Dignity Stainless Steel Sculpture Stands 50 Feet Tall
Clearly visible from Interstate 90 near Chamberlain, South Dakota, an impressive woman watches over her people, as well as travelers who are drawn to pull over and take a closer look.
Dignity is a sculpture created by artist Dale Lamphere to honor the cultures of the Lakota and Dakota people.
“Dignity represents the courage, perseverance and wisdom of the Lakota and Dakota culture in South Dakota,” Lamphere said.
Her dress is designed after a two-hide dress of the 1850s. The star quilt she holds shimmers with blue during the day and night. Pieces in the quilt catch and spin in the wind, allowing the colors to shift and gleam in the sunlight and in the light of the LED lights during the night hours. The wind also moves through perforations in her dress.
Beautiful and Practical Blend in this Stainless Steel Sculpture
Not only does this add to the beauty of the piece, it serves a practical function as well. By having areas that allow the wind to pass through, the monumental stainless steel sculpture has less wind resistance and can therefore stand the test of time in the windy plains.
“I seek to express the strength and grace of the human spirit using timeless design, contemporary materials and innovative techniques. We worked with an engineering firm and native advisors for months to be certain the work was structurally sound and culturally appropriate.
In the summer of 2015 we began production of the full-scale sculpture starting with the support structure and the star quilt. It’s exciting and challenging for the team to work on this scale.”
– Dale Claude Lamphere
3 Native Americans served as models for Dignity.
The works was commissioned by Norm and Eunabel McKie of Rapid City. Norm is a South Dakota native son. They donated the piece to all the people of South Dakota in celebration of the state’s 125th anniversary. The installation celebration in Chamberlain was held on September 17, 2016.
“This gift will mean a lot to South Dakota,” said Gov. Dennis Daugaard. “In addition to being the state of Mount Rushmore and Crazy Horse, South Dakota will also be the state of the Dignity statue.”
Another speaker at the installation celebrations was State Sen.
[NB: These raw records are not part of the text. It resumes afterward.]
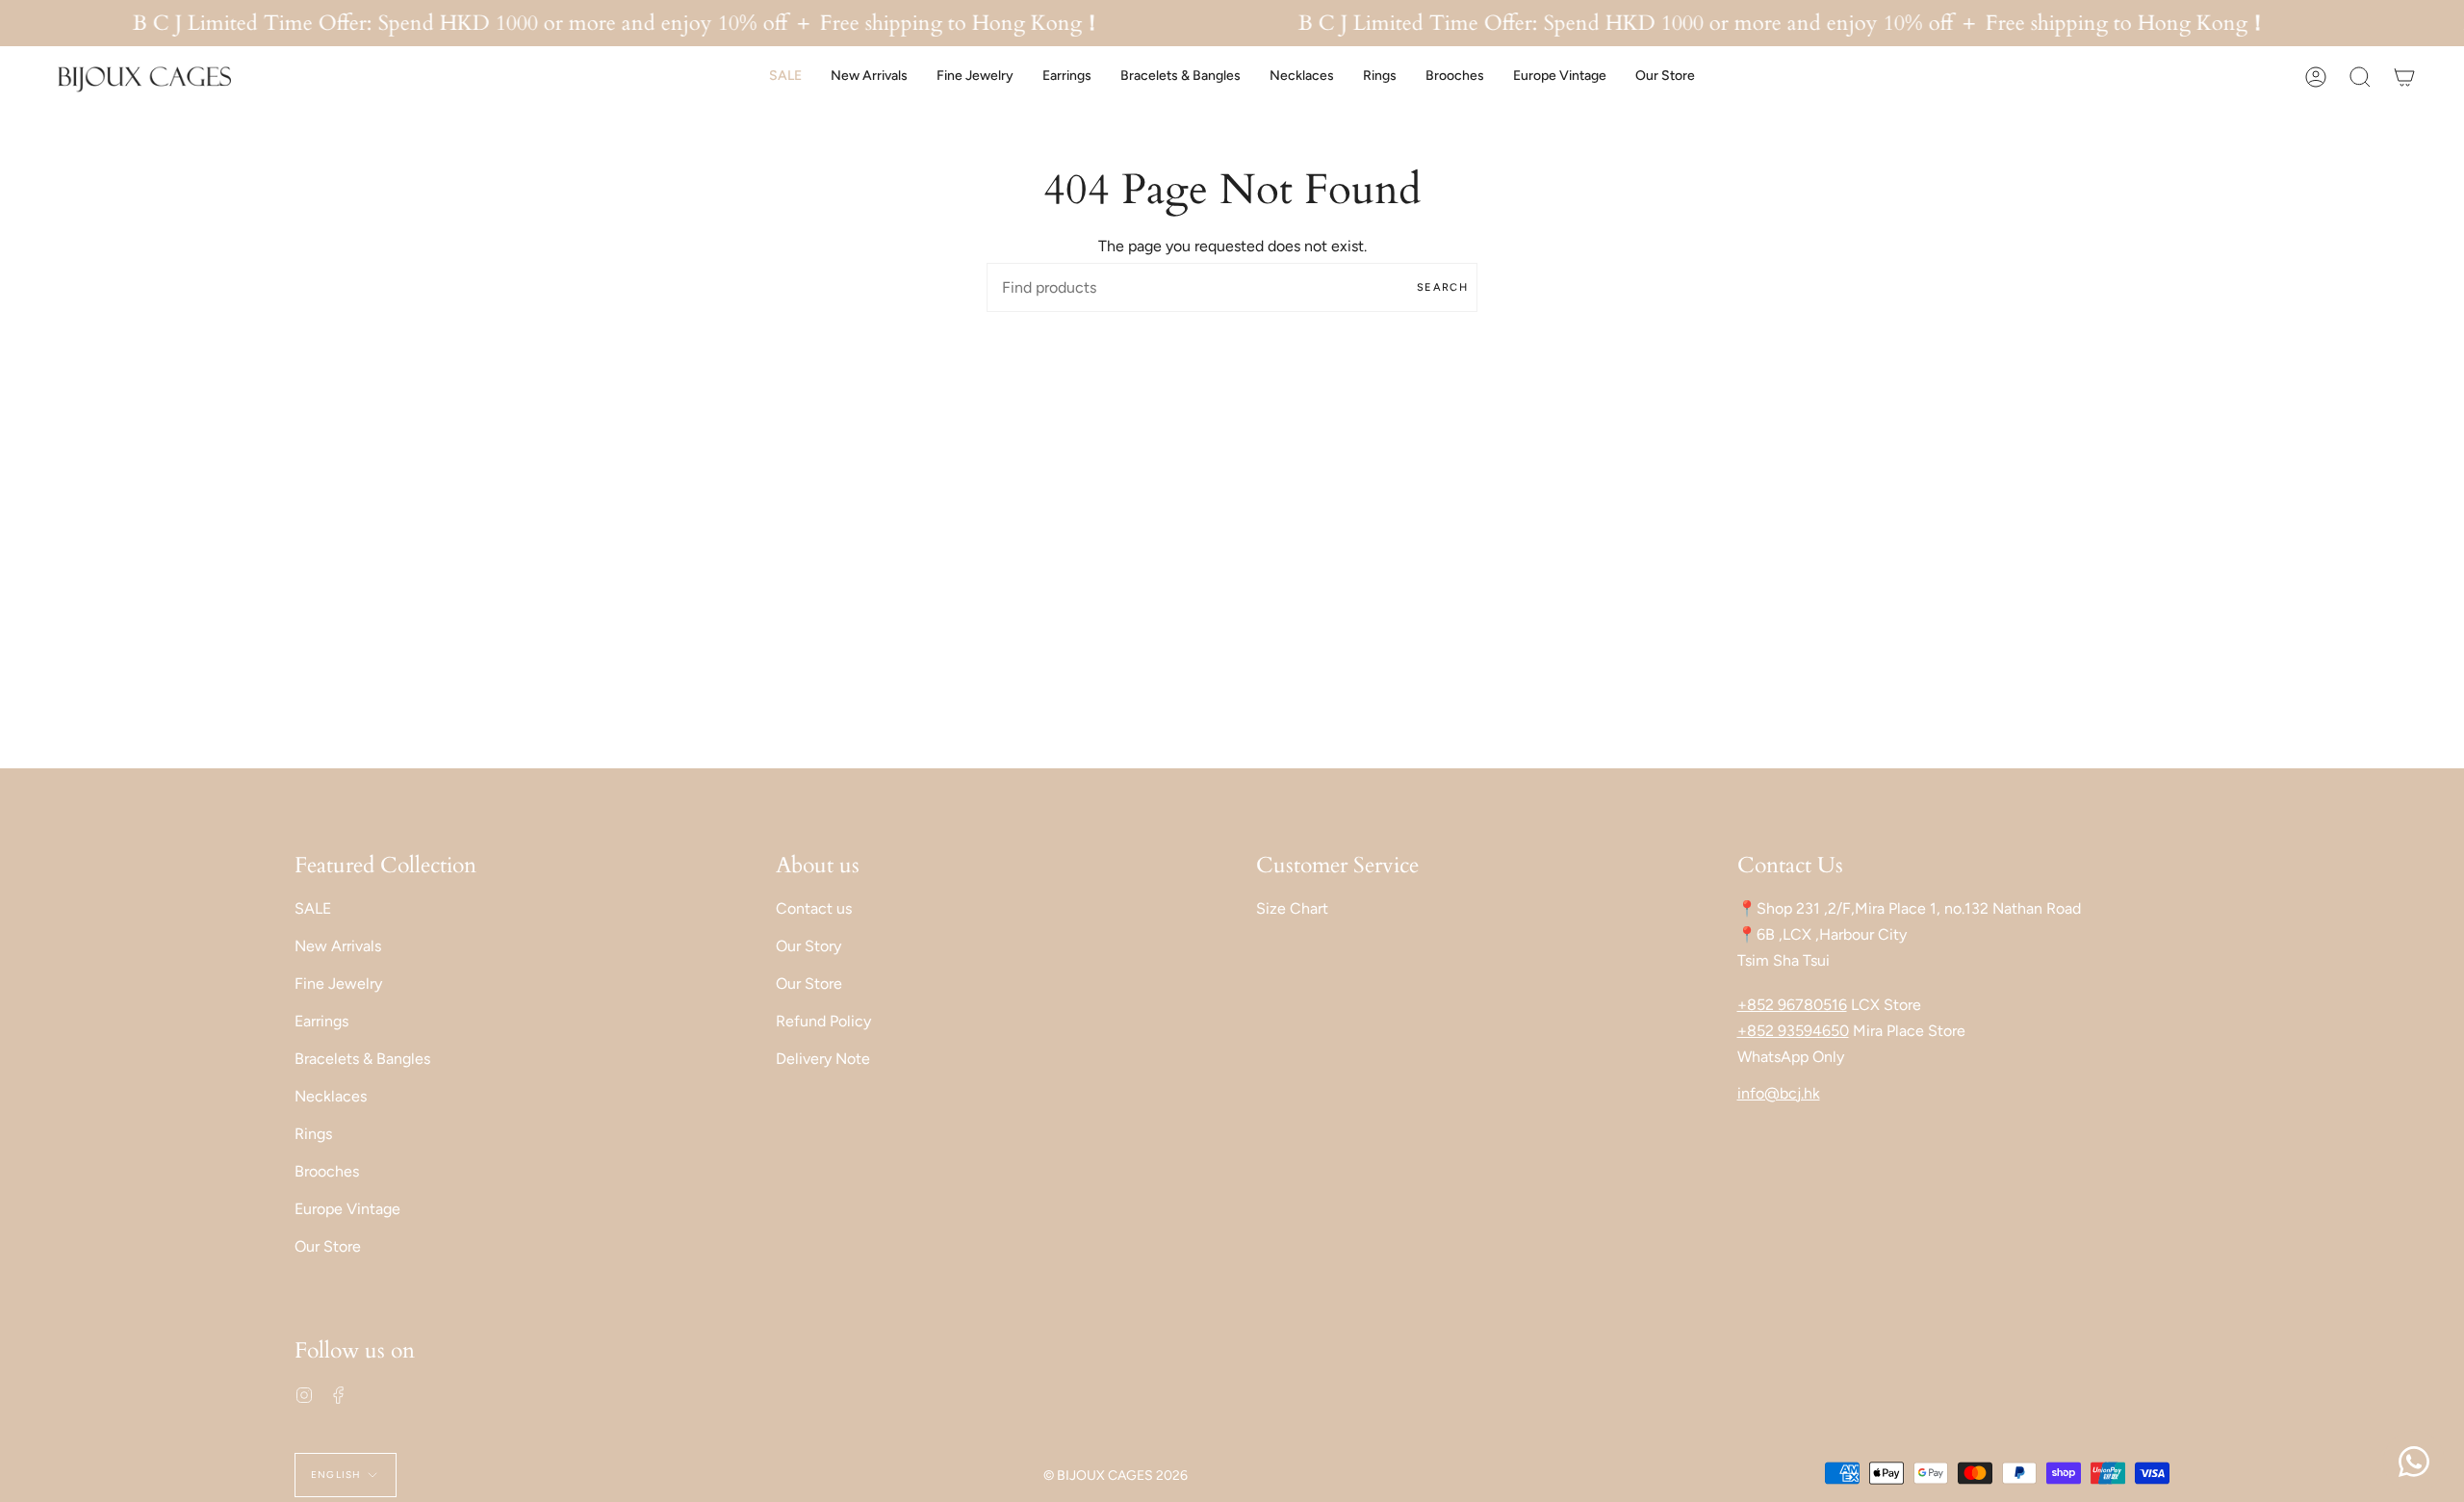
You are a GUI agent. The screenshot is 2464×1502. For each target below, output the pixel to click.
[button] (785, 76)
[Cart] (2404, 76)
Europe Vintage (347, 1209)
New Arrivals (338, 946)
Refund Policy (823, 1021)
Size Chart (1292, 908)
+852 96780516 (1792, 1005)
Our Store (328, 1246)
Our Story (808, 946)
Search (1442, 287)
Troy Heinert, of Mission, SD who is a member of the Rosebud Sioux Tribe.
“With the country more divided than ever, according to Heinert, he said “Dignity” will serve as a reminder for those who visit to return to the time when life was lived with humility, respect, compassion, and of course, dignity.”
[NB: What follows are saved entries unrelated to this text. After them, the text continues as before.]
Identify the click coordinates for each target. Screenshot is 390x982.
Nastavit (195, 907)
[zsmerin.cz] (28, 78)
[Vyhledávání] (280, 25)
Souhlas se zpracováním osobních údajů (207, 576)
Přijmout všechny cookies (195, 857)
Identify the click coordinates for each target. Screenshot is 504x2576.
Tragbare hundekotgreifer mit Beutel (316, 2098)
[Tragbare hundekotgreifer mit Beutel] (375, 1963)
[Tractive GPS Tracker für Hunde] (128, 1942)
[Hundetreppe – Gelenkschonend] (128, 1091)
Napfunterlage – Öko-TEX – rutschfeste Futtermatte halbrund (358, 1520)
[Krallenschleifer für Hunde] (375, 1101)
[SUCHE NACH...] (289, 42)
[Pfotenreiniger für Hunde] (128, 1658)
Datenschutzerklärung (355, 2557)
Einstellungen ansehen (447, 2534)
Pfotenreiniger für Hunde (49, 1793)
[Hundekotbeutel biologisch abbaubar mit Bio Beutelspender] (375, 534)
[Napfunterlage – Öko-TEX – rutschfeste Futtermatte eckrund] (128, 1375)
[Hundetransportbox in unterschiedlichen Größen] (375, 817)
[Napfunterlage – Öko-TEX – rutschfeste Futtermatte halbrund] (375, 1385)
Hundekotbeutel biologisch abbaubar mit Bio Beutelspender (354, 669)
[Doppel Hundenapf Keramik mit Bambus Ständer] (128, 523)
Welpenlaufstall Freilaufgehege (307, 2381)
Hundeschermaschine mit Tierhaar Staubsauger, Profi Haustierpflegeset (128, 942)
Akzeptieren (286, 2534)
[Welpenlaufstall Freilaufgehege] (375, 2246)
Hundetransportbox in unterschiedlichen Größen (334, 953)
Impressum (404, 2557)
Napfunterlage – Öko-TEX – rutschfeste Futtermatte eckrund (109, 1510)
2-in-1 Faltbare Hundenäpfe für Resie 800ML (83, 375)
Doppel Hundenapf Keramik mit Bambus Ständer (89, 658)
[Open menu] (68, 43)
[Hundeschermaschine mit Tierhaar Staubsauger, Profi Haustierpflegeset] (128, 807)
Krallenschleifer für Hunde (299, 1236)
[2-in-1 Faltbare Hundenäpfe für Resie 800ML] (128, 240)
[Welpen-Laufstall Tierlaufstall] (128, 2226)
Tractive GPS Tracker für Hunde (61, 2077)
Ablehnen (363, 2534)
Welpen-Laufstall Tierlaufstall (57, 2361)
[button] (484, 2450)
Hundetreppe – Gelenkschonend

“Heinert said much of the old way of life has been erased by government policies and racism, and he hoped “Dignity” would serve as a way to bring South Dakotans together in a polarizing political climate.”
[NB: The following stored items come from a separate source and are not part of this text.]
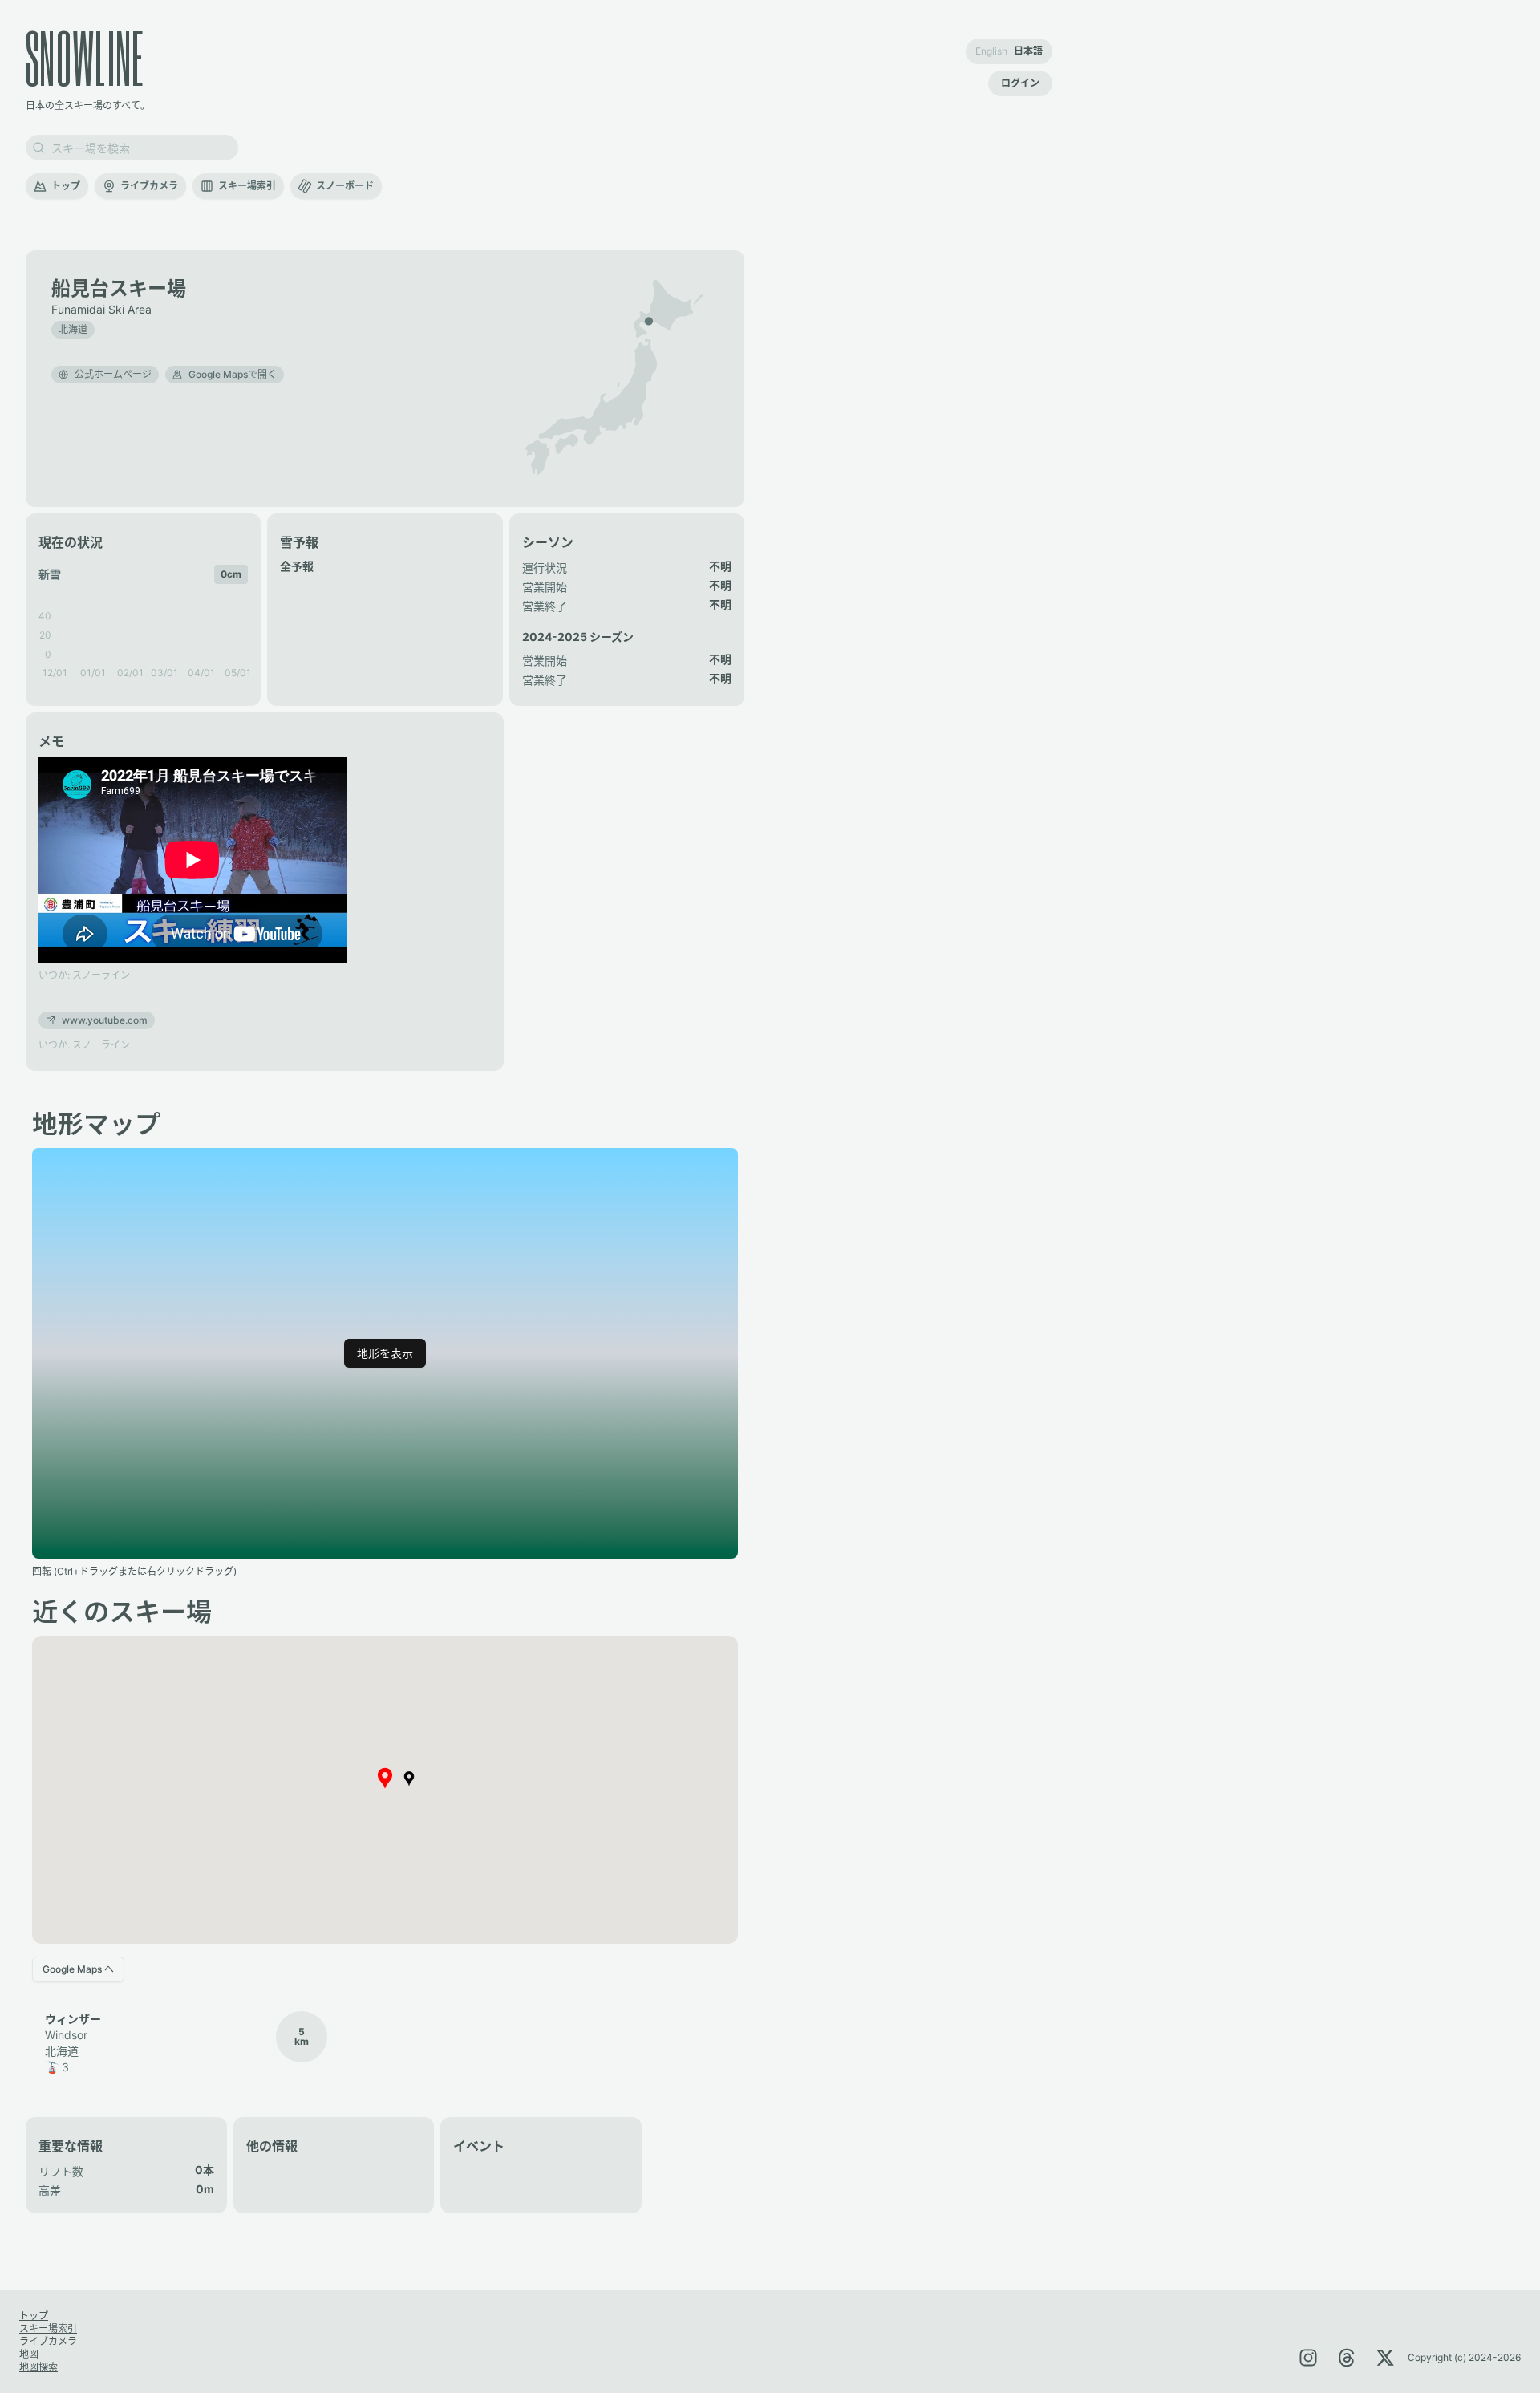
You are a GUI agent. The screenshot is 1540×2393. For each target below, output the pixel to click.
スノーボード (345, 186)
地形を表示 (385, 1353)
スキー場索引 (247, 186)
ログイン (1020, 83)
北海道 (73, 329)
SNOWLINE (85, 57)
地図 (28, 2354)
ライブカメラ (149, 186)
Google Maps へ (78, 1969)
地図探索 (38, 2367)
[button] (649, 321)
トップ (65, 186)
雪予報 (299, 542)
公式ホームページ (113, 374)
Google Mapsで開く (232, 374)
The stainless steel sculpture has a central armature that bears the weight of the work. The quilt along consists of more than 128 diamonds–each 4′ long.
Dale Lamphere is a prolific sculptor who lives in South Dakota. In 2015 by order of Governor Dennis Daugaard, Lamphere was named South Dakota Artist Laureate.
In Dale’s words
“Dignity represents the courage, perseverance and wisdom of the Lakota and Dakota cultures in South Dakota. My intent is to have the sculpture stand as an enduring symbol of our shared belief that all here are sacred, and in a sacred place. My hope is that the sculpture might serve as a symbol of respect and promise for the future.”
That hope, and that of State Sen. Troy Heinert, seems to be working.
Attracting visitors from across the country and around the world, all seem enamored by her presence. Whether they purposefully came down the interstate to find Dignity, or they happened across her, all seem moved by her message as they share the peaceful view of the Missouri River and the Plains below.